VOD RENTALS/PURCHASES

The following movies have recently become available for digital purchase/rental:

September 5

Purchase: Apple TV – R170

Rental: Apple TV – R45

Chances are, if you’re reading this, you probably didn’t watch September 5 when it debuted in local cinemas earlier this year. Despite earning itself a Best Picture Golden Globe nomination and a Best Original Screenplay Oscar nomination, the historical thriller seemingly just sailed under the radar for most. Speak to the few who watched it though, and they will loudly proclaim it as one of the best and most intense thrillers of the year. And yes, it’s me. I’m “the few”. A dramatization of real-world events, the film is set during the 1972 Summer Olympics in Munich, Germany, which are widely disrupted when a terrorist group storms the athletes’ village and takes a group of Israeli athletes hostage.
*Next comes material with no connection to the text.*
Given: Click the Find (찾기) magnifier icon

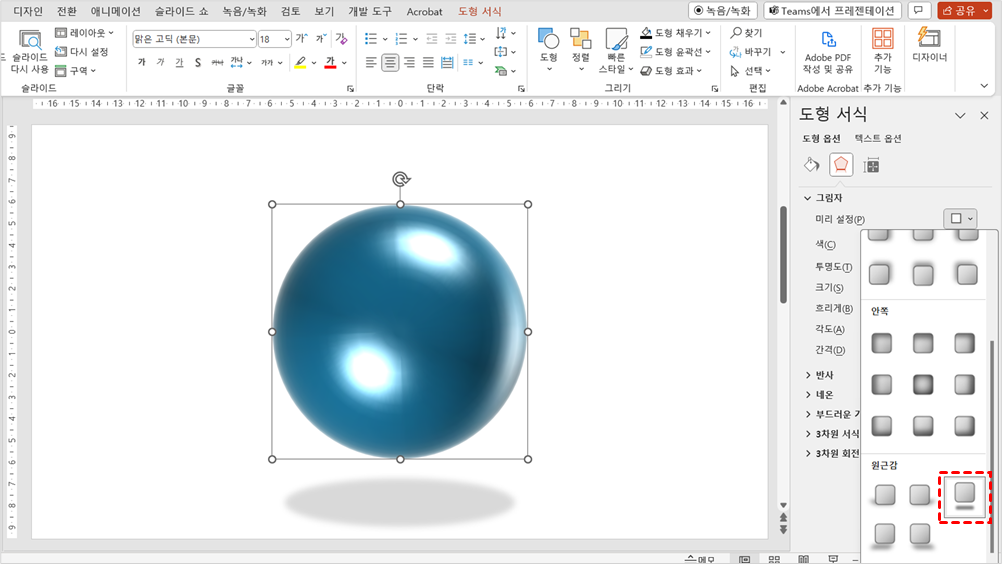Looking at the screenshot, I should pos(737,33).
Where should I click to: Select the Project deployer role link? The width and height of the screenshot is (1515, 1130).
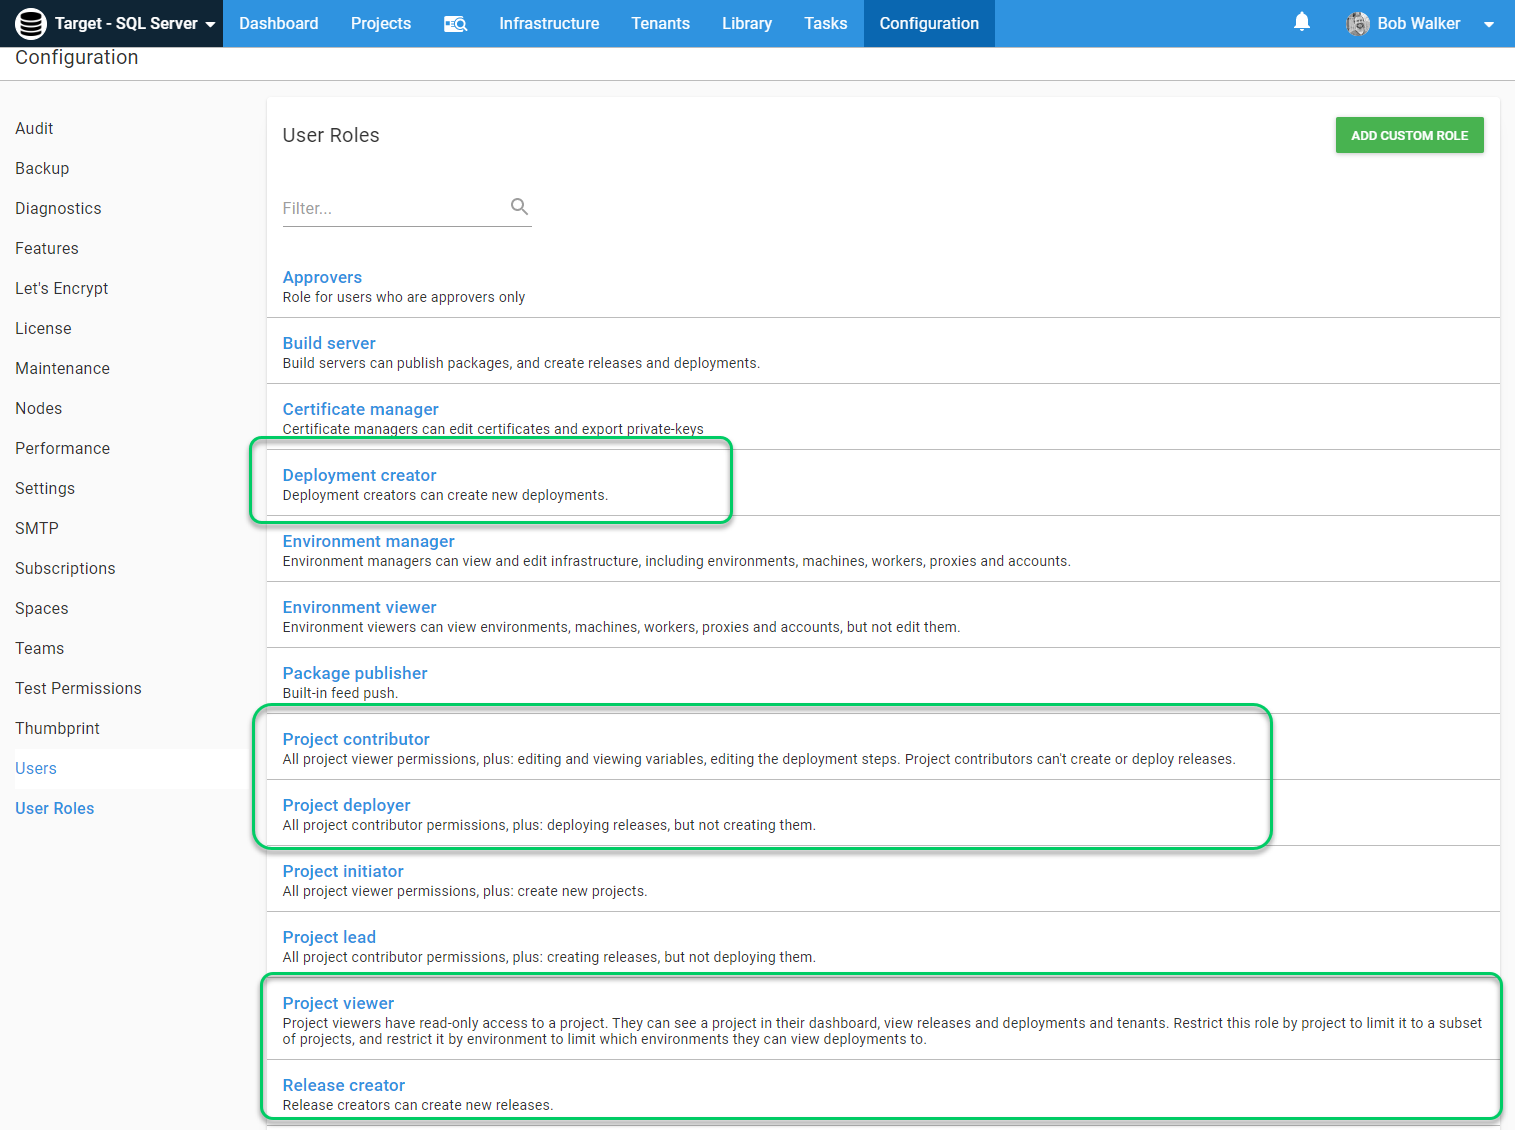[346, 805]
Finding themselves in the unique position of being able to provide live coverage of the dramatic events as they unfold, the American ABC sports broadcasting team are suddenly thrust right into the frontlines of this situation. With this type of event never having been shown on live television before, they need to make up the rules as they go, to devastating effect.

The Monkey

Purchase: Apple TV – R170

Rental: Apple TV – R45

Let’s be fair: Stephen King adaptations are dime a dozen. The prolific author officially holds the record for having the most stories adapted to screen for any writer ever, so some may think another one is not really a big deal. It is though when the person doing the adapting is Osgood Perkins, the writer/director behind the absolutely unnerving Longlegs. This time he’s turning his off kilter focus to The Monkey in a collab with horror maestro James Wan to bring King’s 1980 short story to life. Theo James pulls double headline duty as he stars as twin brothers Hal and Bill Shellburn, who, as kids, saw their lives ruined by the appearance of a mysterious windup toy monkey that seemed to have nothing but death and misfortune follow in its wake. Two decades later, after thinking they were safe, the monkey shows up again, and horror follows with it once more. In her 7.5/10 review, Noelle cautioned fans of Longlegs to not expect that film’s level of grimly serious horror. Instead, The Monkey should be “viewed as an absurdist dark comedy, or live-action horror cartoon for grown-ups”, with it being “a gory good time, subverting audience expectations at every turn.”